Domestic citizens and institutions (mostly)
Foreign investors
Central banks
When citizens hold their own country’s debt, the “burden” is a transfer within the country, not a loss to the country.
When Debt Is Dangerous
Government debt can be problematic when:
Borrowed in foreign currency: Then the country can run out of foreign exchange (Argentina, Greece)
Inflation risk: Excessive money creation to pay debts can cause inflation
Crowding out: If government borrowing raises interest rates, private investment may fall
Sustainability: If debt grows faster than GDP forever, eventually there’s a problem
But none of these mean that debt is automatically bad or that cutting deficits is automatically good.
The Austerity Track Record
After 2008, many countries pursued austerity—cutting spending to reduce deficits. The results:
UK: The slowest recovery in modern history. Living standards stagnated for a decade.
Eurozone: Prolonged recession, mass unemployment (over 50% youth unemployment in Greece and Spain).
Latvia, Ireland, Portugal: Economic contractions as severe as the Great Depression.
The fiscal multiplier: The IMF admitted it had underestimated how much austerity hurts growth. Cutting spending didn’t reduce debt ratios because GDP fell faster than debt.
The Lesson of Japan
Japan has the highest debt-to-GDP ratio among developed countries—over 250%. Yet:
Interest rates remain near zero
No inflation crisis
No bond market panic
The economy functions
Japan shows that high debt doesn’t automatically lead to disaster.
The Real Crisis Is Often Austerity
Cutting deficits in a recession:
Reduces demand: Government spending is someone’s income
Raises unemployment: Less spending means fewer jobs
Cuts public services: Healthcare, education, infrastructure suffer
Harms the vulnerable: Welfare cuts hurt those who need help most
Doesn’t even reduce debt: Lower growth means lower tax revenue
The debt-to-GDP ratio can rise even as deficits fall if the denominator (GDP) shrinks.
The Interest Burden
What matters for sustainability is not debt but interest payments:
If interest rates are low, even high debt is sustainable
If growth exceeds interest rates, debt ratios fall over time
Central banks can keep interest rates low (and have)
Currently, despite high debt, interest burdens in most rich countries are historically low.
What Should Government Do?
In recession: Borrow and spend. The worst time to cut spending is when the private sector is also cutting.

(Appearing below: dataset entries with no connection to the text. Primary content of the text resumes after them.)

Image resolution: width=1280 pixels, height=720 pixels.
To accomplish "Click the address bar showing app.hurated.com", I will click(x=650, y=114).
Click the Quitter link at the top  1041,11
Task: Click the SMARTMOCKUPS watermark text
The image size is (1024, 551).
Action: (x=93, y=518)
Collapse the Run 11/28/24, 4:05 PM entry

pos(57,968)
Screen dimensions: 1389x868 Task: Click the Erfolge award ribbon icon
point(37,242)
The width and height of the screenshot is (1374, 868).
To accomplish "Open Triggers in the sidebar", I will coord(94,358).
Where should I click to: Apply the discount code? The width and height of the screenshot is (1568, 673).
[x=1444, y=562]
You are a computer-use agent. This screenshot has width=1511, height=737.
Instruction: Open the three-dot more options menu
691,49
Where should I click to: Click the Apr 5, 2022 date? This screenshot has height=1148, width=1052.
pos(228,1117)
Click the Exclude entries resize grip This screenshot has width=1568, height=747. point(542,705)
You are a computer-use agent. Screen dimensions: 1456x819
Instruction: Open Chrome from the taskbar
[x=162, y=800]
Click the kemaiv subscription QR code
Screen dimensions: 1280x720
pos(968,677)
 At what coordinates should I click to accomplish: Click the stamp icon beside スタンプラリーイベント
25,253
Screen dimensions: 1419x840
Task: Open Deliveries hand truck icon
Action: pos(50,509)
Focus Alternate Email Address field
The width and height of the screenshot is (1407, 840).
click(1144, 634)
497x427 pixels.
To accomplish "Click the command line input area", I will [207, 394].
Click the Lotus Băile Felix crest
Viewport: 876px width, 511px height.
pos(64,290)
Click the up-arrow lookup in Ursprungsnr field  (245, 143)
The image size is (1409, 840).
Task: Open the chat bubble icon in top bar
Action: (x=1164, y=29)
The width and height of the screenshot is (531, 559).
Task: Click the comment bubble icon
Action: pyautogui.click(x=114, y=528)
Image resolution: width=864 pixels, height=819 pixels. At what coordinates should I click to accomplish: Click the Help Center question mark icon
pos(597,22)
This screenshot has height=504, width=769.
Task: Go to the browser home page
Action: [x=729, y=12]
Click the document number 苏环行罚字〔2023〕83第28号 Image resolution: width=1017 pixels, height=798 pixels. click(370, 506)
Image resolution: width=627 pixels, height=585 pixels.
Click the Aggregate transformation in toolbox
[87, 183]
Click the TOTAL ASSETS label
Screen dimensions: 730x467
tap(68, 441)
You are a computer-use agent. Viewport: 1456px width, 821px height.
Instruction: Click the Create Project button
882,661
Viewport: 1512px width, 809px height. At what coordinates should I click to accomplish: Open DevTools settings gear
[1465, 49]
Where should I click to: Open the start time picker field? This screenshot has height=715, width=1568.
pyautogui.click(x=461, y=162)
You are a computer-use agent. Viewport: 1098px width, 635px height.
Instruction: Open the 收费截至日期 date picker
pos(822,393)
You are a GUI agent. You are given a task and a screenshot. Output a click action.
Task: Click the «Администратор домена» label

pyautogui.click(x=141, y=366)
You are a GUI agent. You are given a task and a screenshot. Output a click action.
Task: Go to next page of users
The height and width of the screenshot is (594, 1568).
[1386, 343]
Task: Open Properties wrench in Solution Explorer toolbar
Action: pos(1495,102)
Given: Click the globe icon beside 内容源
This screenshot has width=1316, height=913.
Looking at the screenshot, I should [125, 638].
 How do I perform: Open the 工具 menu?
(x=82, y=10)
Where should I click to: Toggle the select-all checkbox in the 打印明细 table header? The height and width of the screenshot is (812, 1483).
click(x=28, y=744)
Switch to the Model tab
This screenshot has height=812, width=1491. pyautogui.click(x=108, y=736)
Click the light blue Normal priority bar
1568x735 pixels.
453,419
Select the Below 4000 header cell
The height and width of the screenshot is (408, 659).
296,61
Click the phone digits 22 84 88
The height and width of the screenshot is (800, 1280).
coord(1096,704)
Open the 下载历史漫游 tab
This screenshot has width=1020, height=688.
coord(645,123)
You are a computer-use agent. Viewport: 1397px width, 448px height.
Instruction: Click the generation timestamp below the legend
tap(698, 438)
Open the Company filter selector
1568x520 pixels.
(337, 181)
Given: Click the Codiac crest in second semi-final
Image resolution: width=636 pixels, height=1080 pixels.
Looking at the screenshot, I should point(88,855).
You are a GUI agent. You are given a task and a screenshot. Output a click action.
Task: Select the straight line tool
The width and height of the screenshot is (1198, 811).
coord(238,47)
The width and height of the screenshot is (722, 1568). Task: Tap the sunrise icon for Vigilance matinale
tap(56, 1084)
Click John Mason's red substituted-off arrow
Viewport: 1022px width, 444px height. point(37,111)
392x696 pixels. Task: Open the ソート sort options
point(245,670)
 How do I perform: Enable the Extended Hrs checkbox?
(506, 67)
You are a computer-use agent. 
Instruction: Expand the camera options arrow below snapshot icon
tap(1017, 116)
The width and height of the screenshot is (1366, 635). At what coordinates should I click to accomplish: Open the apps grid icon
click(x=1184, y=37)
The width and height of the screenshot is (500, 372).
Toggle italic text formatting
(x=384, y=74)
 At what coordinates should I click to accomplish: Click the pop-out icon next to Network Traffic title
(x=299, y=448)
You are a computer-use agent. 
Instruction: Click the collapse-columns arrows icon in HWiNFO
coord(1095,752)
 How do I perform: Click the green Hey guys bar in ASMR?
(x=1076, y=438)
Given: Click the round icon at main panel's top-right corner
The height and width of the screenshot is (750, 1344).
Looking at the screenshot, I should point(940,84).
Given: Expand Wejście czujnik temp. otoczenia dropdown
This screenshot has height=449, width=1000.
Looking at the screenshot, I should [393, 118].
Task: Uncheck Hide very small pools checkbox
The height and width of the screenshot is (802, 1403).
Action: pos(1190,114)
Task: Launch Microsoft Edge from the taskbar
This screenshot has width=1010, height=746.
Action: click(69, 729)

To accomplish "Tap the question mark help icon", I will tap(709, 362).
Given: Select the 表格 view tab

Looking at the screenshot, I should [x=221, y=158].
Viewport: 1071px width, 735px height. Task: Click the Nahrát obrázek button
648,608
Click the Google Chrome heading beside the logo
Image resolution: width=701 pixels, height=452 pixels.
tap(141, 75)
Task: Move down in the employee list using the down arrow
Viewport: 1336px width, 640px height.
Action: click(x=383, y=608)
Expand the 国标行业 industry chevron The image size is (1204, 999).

With low interest rates: Borrow to invest. If the return on public investment exceeds the borrowing cost, it’s profitable.
For the long term: Focus on growth, not debt. A growing economy makes any debt level manageable.
Consider inflation, not debt: If inflation rises too much, then worry. Until then, other concerns matter more.
Who Benefits from Deficit Hysteria?
The austerity agenda serves certain interests:
Wealth holders: Fear inflation, which erodes the value of their bonds
Tax cutters: Use debt fears to argue against spending (but not against tax cuts)
Privatizers: Use fiscal stress to justify selling public assets
Small-government ideologues: Use deficits as an excuse to cut programs they oppose anyway
The Bottom Line
Government debt is a real thing that requires management. But the panic over debt levels has caused far more harm than debt itself.
The real fiscal irresponsibility is not borrowing—it’s refusing to borrow when borrowing is cheap and the economy needs support. The obsession with balanced budgets is itself a form of economic illiteracy.